About this task
Please transcribe, word for word, the line containing "关键字在搜索引擎优化中的重要性 (110, 254)" and every line after it through the end of the records below, and nothing else.

(Records excerpted from a collection)
= = =
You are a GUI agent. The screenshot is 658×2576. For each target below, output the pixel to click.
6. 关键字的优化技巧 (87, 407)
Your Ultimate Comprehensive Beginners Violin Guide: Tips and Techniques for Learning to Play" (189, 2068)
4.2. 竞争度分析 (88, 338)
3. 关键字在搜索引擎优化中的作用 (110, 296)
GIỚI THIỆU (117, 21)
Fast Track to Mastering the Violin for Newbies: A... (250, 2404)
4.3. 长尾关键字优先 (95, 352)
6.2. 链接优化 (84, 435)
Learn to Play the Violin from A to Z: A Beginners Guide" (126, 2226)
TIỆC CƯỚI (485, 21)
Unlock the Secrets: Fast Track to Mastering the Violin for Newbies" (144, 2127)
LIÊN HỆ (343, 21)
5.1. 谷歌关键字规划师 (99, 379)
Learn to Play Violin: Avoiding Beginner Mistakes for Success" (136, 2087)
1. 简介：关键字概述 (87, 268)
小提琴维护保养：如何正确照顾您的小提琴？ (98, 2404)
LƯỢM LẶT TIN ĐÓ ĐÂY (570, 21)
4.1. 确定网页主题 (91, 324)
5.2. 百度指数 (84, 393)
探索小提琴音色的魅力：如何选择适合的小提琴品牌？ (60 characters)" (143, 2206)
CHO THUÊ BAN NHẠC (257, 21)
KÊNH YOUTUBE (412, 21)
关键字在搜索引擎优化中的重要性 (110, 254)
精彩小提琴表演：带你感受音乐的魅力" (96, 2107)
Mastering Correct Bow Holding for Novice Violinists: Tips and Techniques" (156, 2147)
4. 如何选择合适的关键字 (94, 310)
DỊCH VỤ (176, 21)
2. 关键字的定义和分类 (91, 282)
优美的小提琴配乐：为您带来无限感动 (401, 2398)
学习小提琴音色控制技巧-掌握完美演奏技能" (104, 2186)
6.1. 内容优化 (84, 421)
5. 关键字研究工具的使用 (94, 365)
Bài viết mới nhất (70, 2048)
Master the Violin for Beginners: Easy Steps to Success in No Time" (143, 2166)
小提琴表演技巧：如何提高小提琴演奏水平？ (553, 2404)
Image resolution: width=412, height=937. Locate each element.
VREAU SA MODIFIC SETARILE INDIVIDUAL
= = =
Written solution
关键字在搜索引擎优化中的重要性 (110, 254)
精彩小提琴表演：带你感受音乐的魅力" (96, 2107)
Mastering Correct Bow Holding for Novice Violinists: Tips and Techniques" (156, 2147)
4. 如何选择合适的关键字 (94, 310)
DỊCH VỤ (176, 21)
2. 关键字的定义和分类 (91, 282)
优美的小提琴配乐：为您带来无限感动 (401, 2398)
学习小提琴音色控制技巧-掌握完美演奏技能" (104, 2186)
6.1. 内容优化 (84, 421)
5. 关键字研究工具的使用 (94, 365)
Bài viết mới nhất (70, 2048)
Master the Violin for Beginners: Easy Steps to Success in No Time" (143, 2166)
小提琴表演技巧：如何提高小提琴演奏水平？ (553, 2404)
Image resolution: width=412, height=937. Locate each element.
VREAU SA MODIFIC SETARILE INDIVIDUAL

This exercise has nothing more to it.